別の研究では、GGT高値はCKD患者の著しい内皮機能障害と関連しており、このマーカーの高値と心血管疾患のリスクとの関連性を示唆している10
全身性の酸化促進効果の可能性に加えて、他の仮説によってCKD患者のGGT値上昇と死亡率の関連性を説明できる可能性がある。 すなわち、GGTが高いということは、単にアルコール乱用や肝臓疾患、つまり死亡率の高さを正当化するような併存疾患を示している可能性がある。 しかし、この研究では、慢性アルコール中毒、慢性肝疾患または肝トロピックウイルス感染症の患者を除外しても、GGTは死亡率との有意な関連を維持しており、この関連における肝臓疾患の独占的な役割は除外されている。
それにもかかわらず、脂肪肝疾患と鬱血性肝臓疾患は、高いGGTレベルを引き起こす可能性がある二つの副臨床肝臓疾患です(26,27)。 脂肪性肝疾患はCKD患者に比較的よく見られる所見であり、肝合併症の発症よりも心血管危険因子と密接に関連している27。脂肪性肝疾患に関連する臨床および生化学的特徴は、我々の研究でGGTが高い患者のサブグループに見られたものと同様である。 しかし、この研究では、ほとんどの患者で脂肪肝疾患の診断が十分に検討されていなかったため、高いGGTが主にこの疾患によるものであると保証することはできない。
Congestive liver diseaseは、右側心不全または容積過多、重症肺高血圧、弁膜症など中心静脈圧を上昇させるあらゆる原因に起因する、受動的鬱血のスペクトラムを指す28。 血清 GGT または ALP の上昇は、左心室拡張機能障害を持つ CKD 患者に特徴的な生化学的異常であり、特に肺うっ血を伴う場合 29、これらの患者における死亡の危険因子として認識されています30
GGT 上昇は、ミクロソーム酵素の誘発を反映することもあります31。 本研究では,CKD患者に最もよく処方される薬剤はいずれもGGTまたはALPの高値と有意に関連していなかったが,市販薬(特に鎮痛剤)が本患者のGGT高値に影響を及ぼす可能性は否定できない
本研究は一連の限界を有している。 レトロスペクティブなデザインであるため,因果関係を確立することができなかった。 本研究は単一施設で実施され,研究対象となったコホートは,地域住民を代表するものではあるが,民族的には同質であった(白人)。 GGTとALPは時間的に変化する共変量として分析されていないため、GGTの一過性の上昇と時間的に維持される上昇とは予後的意義が異なる可能性がある。 しかし、本研究では、CKDのある段階での横断的解析で高GGTが検出されたことは、心血管の合併症および死亡率との関係から、非常に興味深い臨床表現型と関連していた。 最後に、骨特異的ALPおよびより具体的に骨リモデリングに関連する他のパラメータは測定されなかった。

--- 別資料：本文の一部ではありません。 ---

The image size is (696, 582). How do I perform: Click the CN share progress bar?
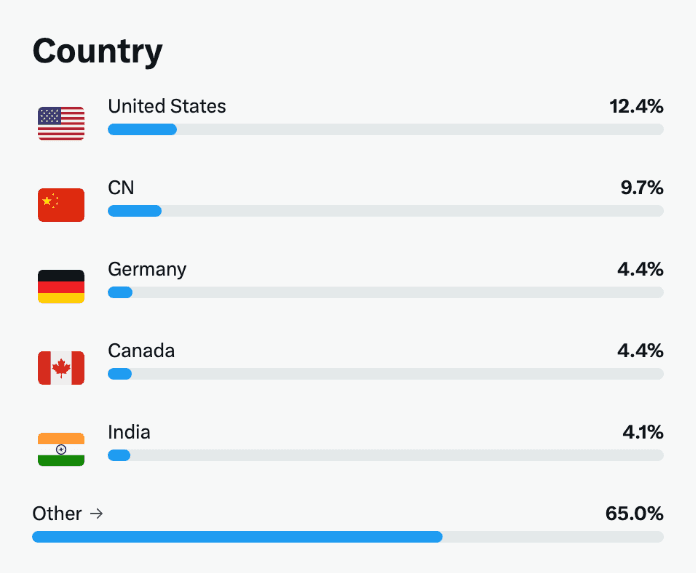[385, 211]
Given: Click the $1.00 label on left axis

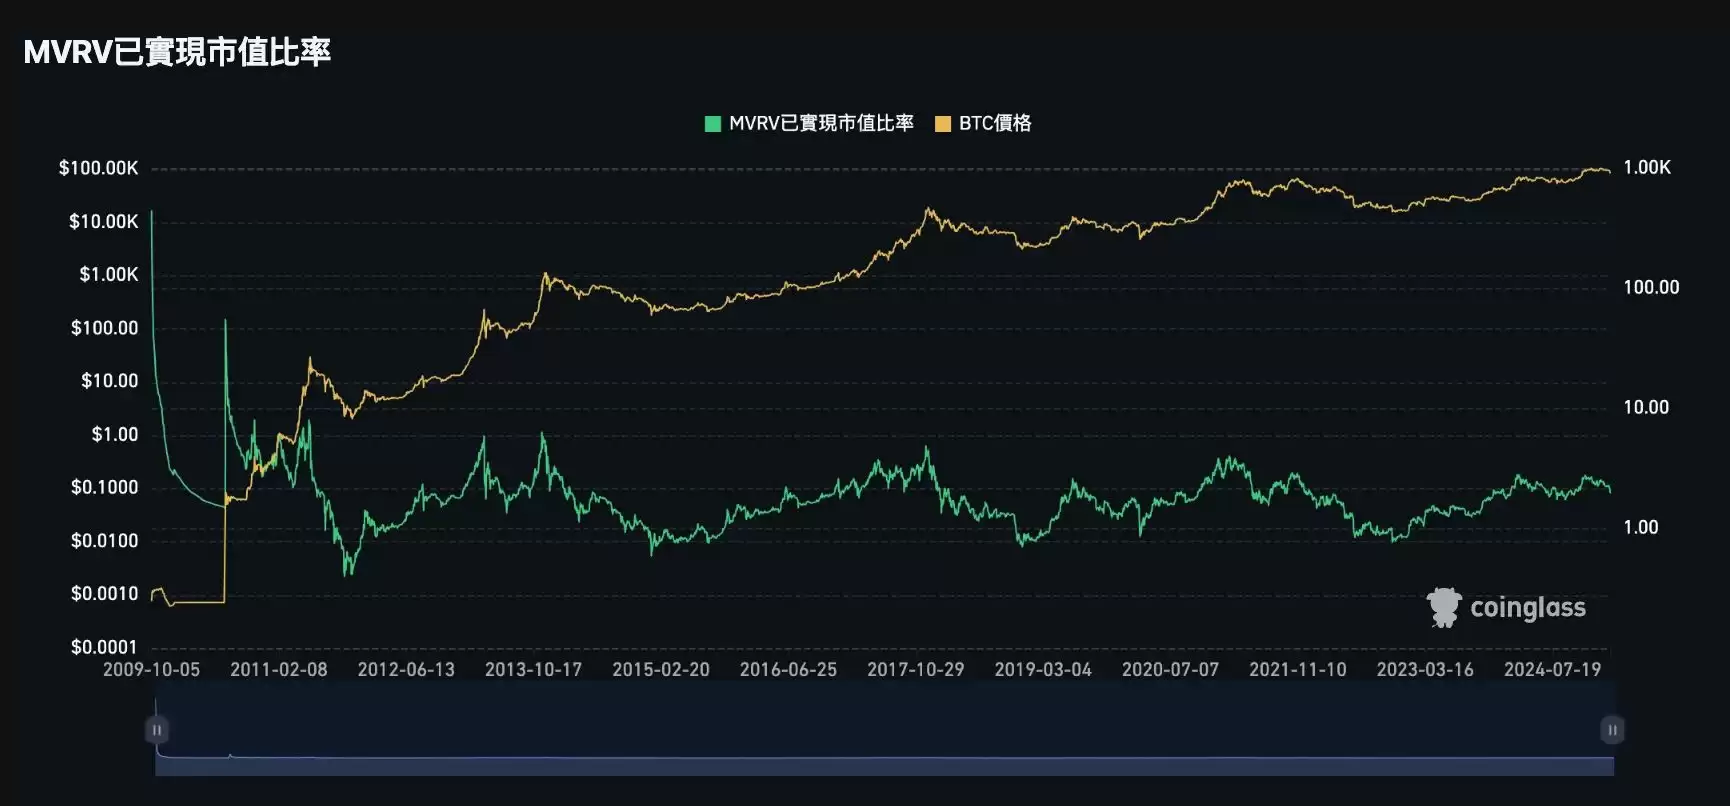Looking at the screenshot, I should pyautogui.click(x=114, y=434).
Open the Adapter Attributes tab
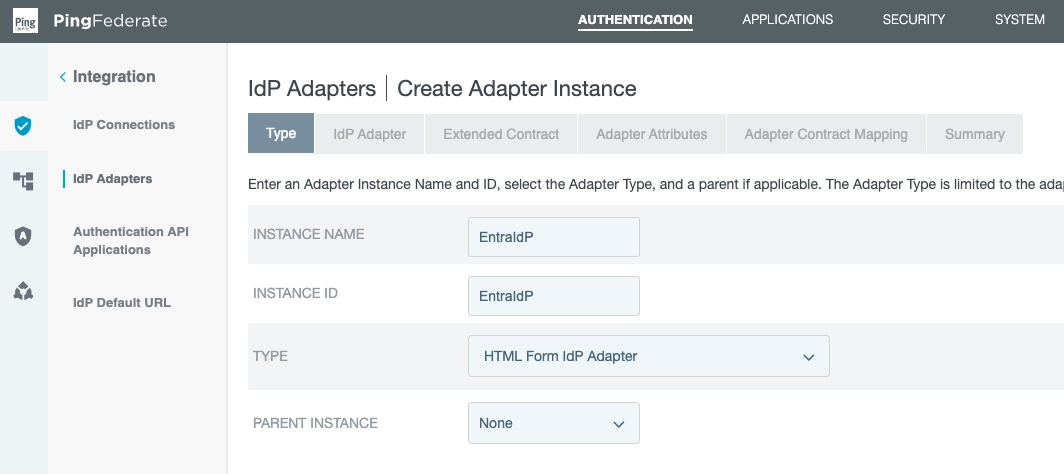The height and width of the screenshot is (474, 1064). [x=651, y=134]
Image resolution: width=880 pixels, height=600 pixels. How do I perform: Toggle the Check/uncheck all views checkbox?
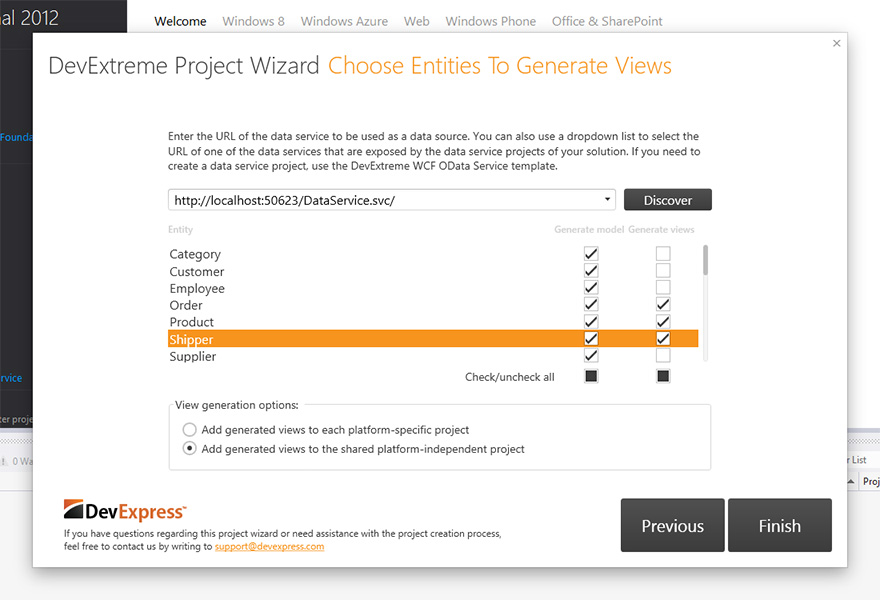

結論として、GGT値の異常な上昇はCKD患者において共通の所見であり、合併症、特に心疾患により多く見られるもので、死亡率と独立して関連している。 血清GGTとALPの同時上昇は、死亡リスクを増大させる。 したがって、血清GGTとALPの複合測定は、CKD患者においてさらなる予測情報を提供する可能性がある。
利益相反
著者らは、利益相反がないことを宣言している。